> **SUPPLIED RECORDS**
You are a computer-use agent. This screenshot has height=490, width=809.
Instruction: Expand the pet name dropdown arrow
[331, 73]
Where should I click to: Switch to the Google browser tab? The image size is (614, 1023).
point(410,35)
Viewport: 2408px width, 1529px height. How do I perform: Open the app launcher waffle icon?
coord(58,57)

---

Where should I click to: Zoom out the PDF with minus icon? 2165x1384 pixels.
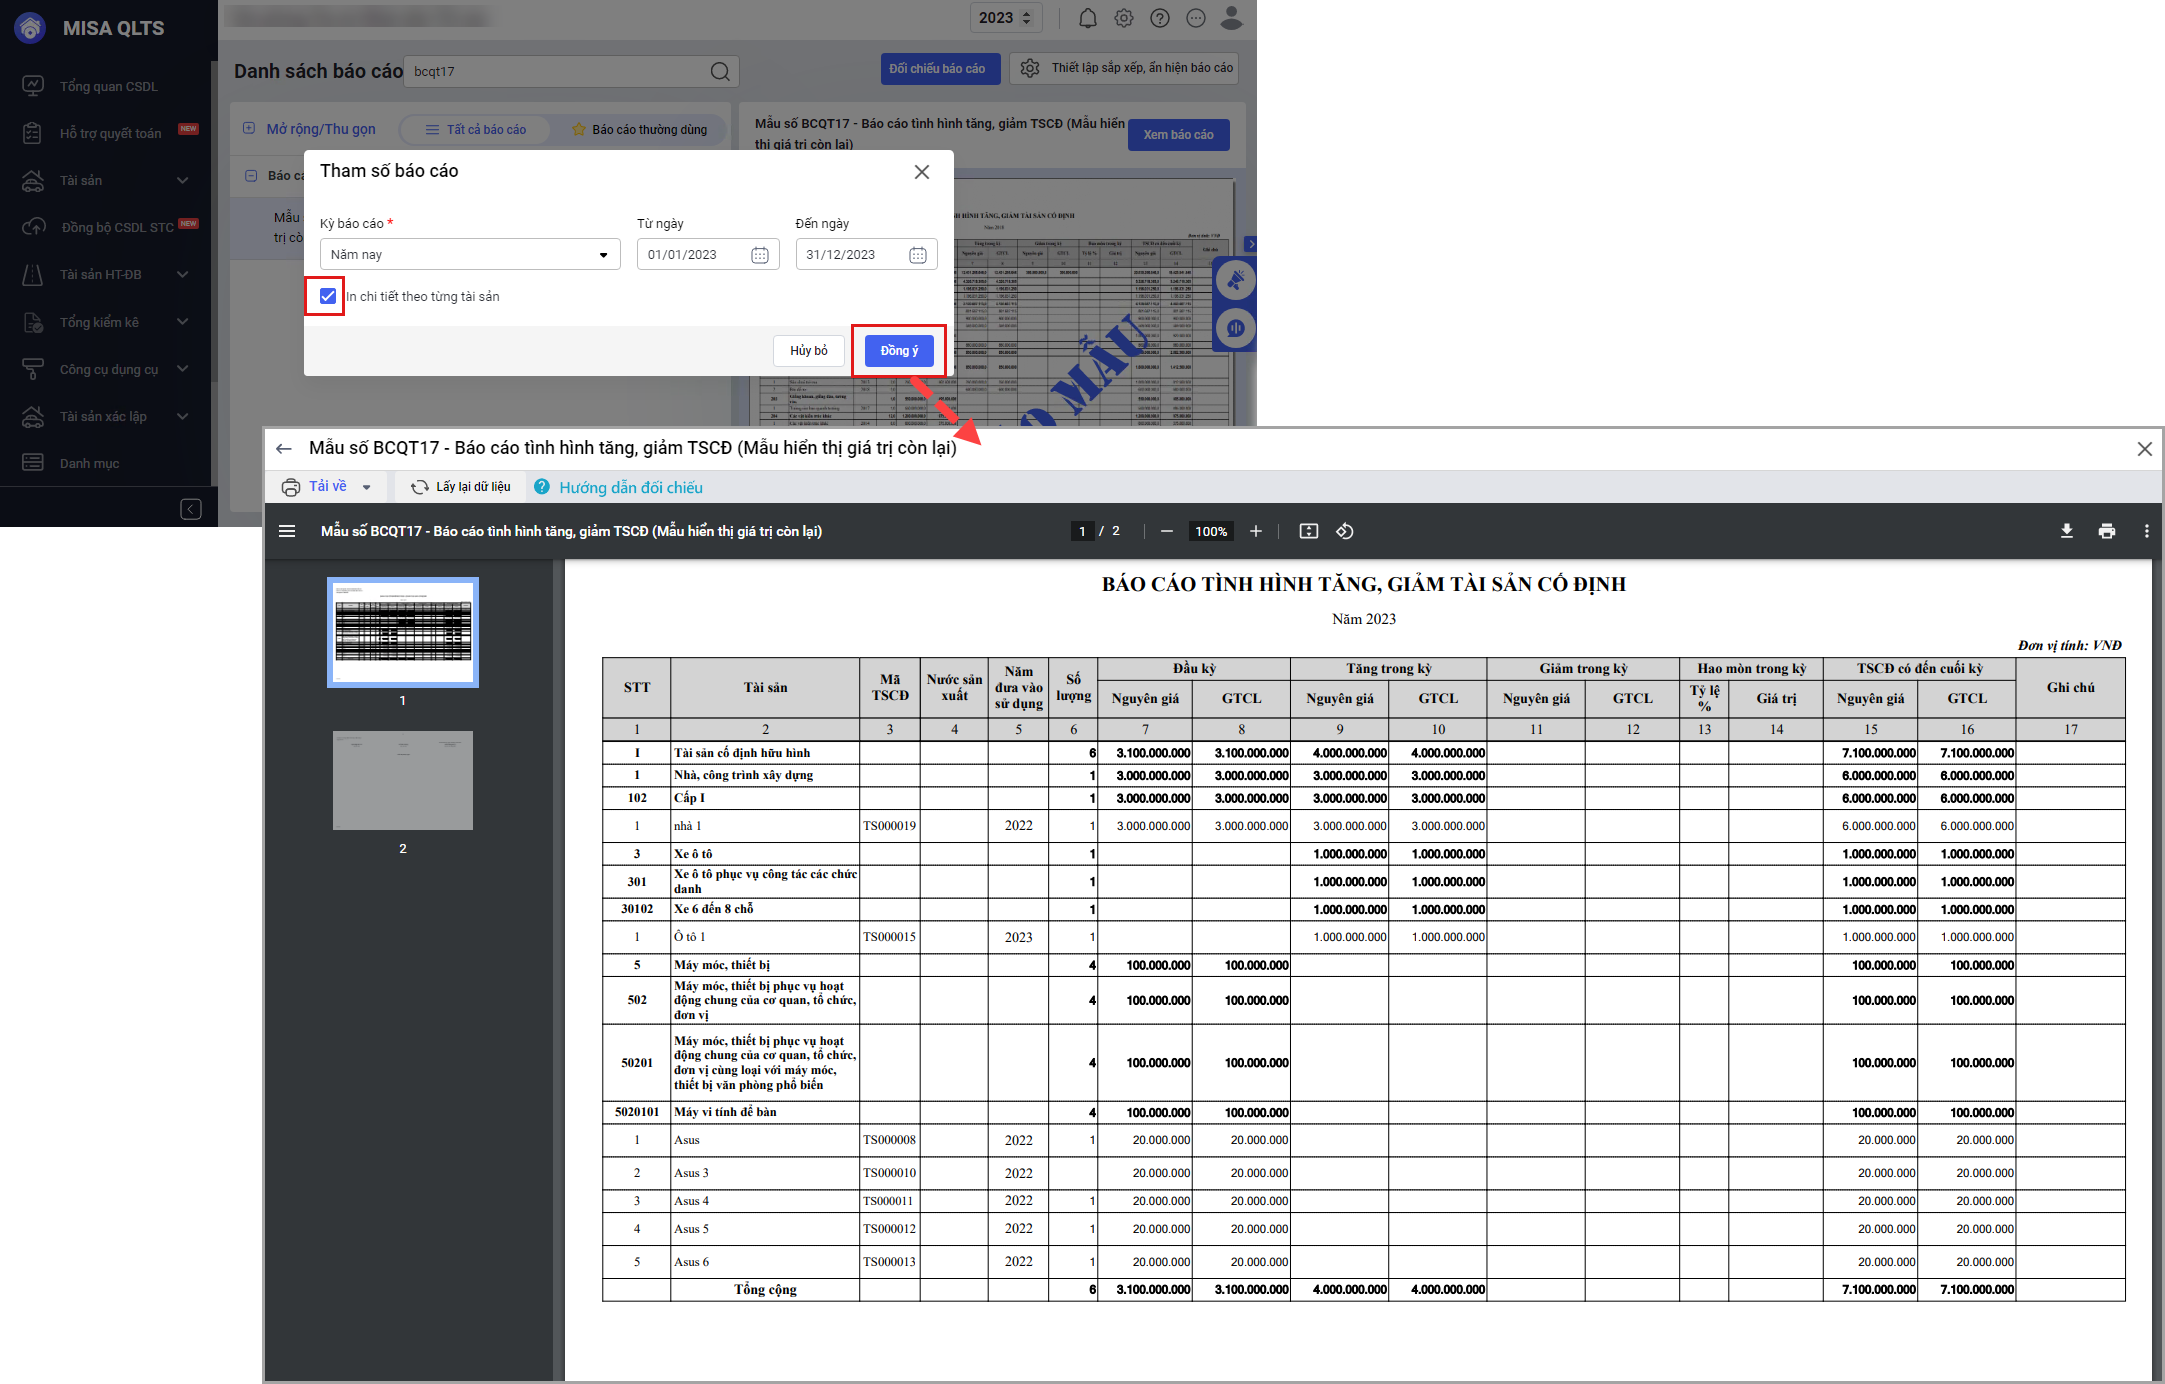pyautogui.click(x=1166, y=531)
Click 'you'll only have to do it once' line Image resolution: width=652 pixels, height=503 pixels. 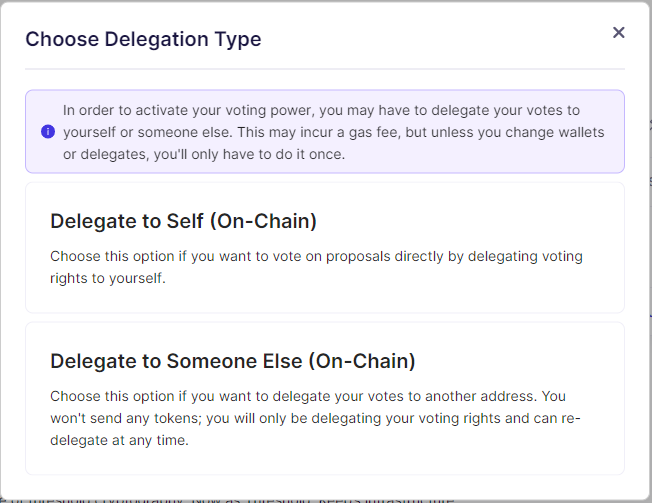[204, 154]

> **GOAL**
Put everything from the line containing "You are a computer-use" down to the line containing "coord(58,57)" into a two-column CSV headed item_text and answer. Give one row per item, with each field in double quotes and any line breaks replaced by spaces.

> **WRITTEN RESPONSE**
item_text,answer
"You are a computer-use agent. This screenshot has height=490, width=809. Instruction: Expand the pet name dropdown arrow","[331, 73]"
"Where should I click to: Switch to the Google browser tab? The image size is (614, 1023).","point(410,35)"
"Viewport: 2408px width, 1529px height. How do I perform: Open the app launcher waffle icon?","coord(58,57)"